## EXCERPTED TEXT
We interview a family doctor from Havana, who conducts daily door-to-door health checks to track down the virus and slow community transmission, and a medical student who was among 28,000 others to join the public health campaign as universities were shut down. We hear from Jesús Ruiz Alemán, a member of the Henry Reeve International Medical Contingent who went to Lombardy in Italy when it was the epicenter of the global pandemic.

## WORK INSTRUCTION 1
Condense the paragraph of the excerpt beginning "We interview a family doctor" into a shorter version that keeps its main facts.
## WORK INSTRUCTION 2
Copy the part of the excerpt starting with "We interview a" and going on through "the global pandemic.", renaming "family doctor" as "general practitioner".
## WORK INSTRUCTION 3
According to the excerpt, how many others did the medical student join in the public health campaign?

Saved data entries
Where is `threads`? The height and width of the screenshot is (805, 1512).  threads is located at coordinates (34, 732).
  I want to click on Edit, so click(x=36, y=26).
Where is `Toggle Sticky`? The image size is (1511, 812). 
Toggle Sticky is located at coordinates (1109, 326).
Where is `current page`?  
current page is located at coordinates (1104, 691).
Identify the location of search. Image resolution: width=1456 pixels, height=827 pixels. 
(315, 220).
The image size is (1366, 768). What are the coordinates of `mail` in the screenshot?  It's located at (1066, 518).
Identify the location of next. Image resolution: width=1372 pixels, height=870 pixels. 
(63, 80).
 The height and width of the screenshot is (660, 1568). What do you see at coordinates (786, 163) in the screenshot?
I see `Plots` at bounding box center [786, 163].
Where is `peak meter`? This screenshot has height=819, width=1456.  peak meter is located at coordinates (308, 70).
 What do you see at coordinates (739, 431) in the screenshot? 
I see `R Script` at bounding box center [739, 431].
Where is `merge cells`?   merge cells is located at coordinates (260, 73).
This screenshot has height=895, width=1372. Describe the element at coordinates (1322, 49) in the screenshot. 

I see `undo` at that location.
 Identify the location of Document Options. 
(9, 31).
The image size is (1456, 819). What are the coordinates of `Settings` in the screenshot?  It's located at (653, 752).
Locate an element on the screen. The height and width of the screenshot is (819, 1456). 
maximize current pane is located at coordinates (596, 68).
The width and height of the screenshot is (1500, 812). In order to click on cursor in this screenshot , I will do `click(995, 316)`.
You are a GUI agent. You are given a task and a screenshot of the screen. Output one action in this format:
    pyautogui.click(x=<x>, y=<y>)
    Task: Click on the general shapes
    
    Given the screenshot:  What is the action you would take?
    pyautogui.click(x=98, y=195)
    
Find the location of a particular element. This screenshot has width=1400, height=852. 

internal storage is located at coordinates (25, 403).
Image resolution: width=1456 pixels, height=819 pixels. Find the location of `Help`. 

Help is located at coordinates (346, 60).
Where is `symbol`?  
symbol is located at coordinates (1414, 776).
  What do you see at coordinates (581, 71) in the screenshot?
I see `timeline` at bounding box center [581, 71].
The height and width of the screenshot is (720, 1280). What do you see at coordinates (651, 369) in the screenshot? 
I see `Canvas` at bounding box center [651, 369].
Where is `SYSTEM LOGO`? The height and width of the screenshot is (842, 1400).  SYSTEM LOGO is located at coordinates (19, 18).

## TASK RESULT 1
We interview a Havana family doctor whose daily door-to-door health checks track down the virus and slow community transmission, and a medical student who was among 28,000 others who joined the public health campaign when universities shut down. We also hear from Jesús Ruiz Alemán of the Henry Reeve International Medical Contingent, who went to Lombardy, Italy, when it was the global pandemic's epicenter.

## TASK RESULT 2
We interview a general practitioner from Havana, who conducts daily door-to-door health checks to track down the virus and slow community transmission, and a medical student who was among 28,000 others to join the public health campaign as universities were shut down. We hear from Jesús Ruiz Alemán, a member of the Henry Reeve International Medical Contingent who went to Lombardy in Italy when it was the epicenter of the global pandemic.

## TASK RESULT 3
28,000